The grim forecast intensified the debate about when the lockdown should be eased.
Dominic Raab, the acting prime minister, is expected to announce tonight NZT that it will carry on into next month, but many ministers are anxious to find ways of easing restrictions as soon as possible to ensure the long-term economic damage does not lead to more deaths than the virus itself.
The official UK death toll hit 12,107 yesterday as another 778 people died, with government sources stressing there could be no talk of an exit strategy "before we have reached the peak".
NHS England said the number of coronavirus hospital admissions was "stabilising", but deaths would take longer to fall significantly.
The economic hit from coronavirus has been far worse than ministers expected, costing billions more per week than predicted because more businesses have shut their doors and shed staff than was hoped.
The OBR, which is independent of the Government but works closely with the Treasury, said Gross Domestic Product could fall by more than a third in the second quarter of the year if the lockdown lasts for three months - into June - and was followed by another three months of partial lockdown.
It would be the deepest recession since records began, and would put the UK on course for the biggest annual decline in the economy since 1709.
Sunak said the effect of the virus was "unlike anything we have seen before" and that the OBR figures "suggest that the scale of what we are facing will have serious implications".
He added: "These are tough times and there will be more to come.

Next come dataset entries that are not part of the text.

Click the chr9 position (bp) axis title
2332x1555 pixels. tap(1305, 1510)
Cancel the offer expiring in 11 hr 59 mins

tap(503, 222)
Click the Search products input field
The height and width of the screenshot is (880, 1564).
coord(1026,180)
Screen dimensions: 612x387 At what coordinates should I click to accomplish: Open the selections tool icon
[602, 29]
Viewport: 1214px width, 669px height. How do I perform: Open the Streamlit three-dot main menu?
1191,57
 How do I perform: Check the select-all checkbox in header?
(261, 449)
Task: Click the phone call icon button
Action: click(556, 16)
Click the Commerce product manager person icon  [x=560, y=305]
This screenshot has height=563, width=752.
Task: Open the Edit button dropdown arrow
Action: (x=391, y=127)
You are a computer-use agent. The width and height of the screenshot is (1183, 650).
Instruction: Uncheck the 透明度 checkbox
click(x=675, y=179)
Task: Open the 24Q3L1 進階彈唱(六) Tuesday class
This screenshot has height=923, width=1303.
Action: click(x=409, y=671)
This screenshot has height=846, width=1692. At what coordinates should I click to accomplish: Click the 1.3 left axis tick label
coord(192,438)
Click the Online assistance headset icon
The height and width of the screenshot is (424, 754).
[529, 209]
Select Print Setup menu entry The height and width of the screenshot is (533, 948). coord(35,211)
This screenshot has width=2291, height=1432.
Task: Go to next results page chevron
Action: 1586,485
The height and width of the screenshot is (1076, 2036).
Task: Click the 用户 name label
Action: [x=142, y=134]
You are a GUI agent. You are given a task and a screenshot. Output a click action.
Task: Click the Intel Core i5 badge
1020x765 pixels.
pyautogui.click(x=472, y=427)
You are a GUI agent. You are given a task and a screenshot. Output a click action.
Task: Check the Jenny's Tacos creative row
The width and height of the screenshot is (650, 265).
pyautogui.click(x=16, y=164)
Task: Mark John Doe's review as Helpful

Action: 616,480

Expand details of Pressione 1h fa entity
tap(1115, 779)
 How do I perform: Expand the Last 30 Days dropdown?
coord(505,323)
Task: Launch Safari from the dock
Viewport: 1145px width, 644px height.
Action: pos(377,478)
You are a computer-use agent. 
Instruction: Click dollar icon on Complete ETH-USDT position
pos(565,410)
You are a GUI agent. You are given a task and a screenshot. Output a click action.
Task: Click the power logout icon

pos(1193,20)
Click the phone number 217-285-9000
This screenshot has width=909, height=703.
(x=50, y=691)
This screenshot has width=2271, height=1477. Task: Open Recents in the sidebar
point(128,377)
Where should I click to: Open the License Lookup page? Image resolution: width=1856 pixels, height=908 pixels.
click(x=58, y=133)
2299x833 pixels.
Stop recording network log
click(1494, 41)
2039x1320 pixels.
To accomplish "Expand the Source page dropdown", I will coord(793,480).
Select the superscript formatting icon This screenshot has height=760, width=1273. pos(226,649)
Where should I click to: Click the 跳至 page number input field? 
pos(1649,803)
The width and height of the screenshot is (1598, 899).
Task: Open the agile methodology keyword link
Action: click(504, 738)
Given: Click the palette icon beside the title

People should know that there's hardship ahead. We won't be able to protect every job or every business."
While the OBR said the economy could quickly bounce back once restrictions were lifted, with output returning to normal by the end of the year, unemployment would take longer to recover.
It said the jobless total would rise by 2.1 million to 3.4 million by the end of June, going from the current rate of 3.9 per cent to 10 per cent, its highest level since 1993, and potentially higher than at any time since the 1980s.
The OBR said unemployment would not return below 4 per cent until 2023.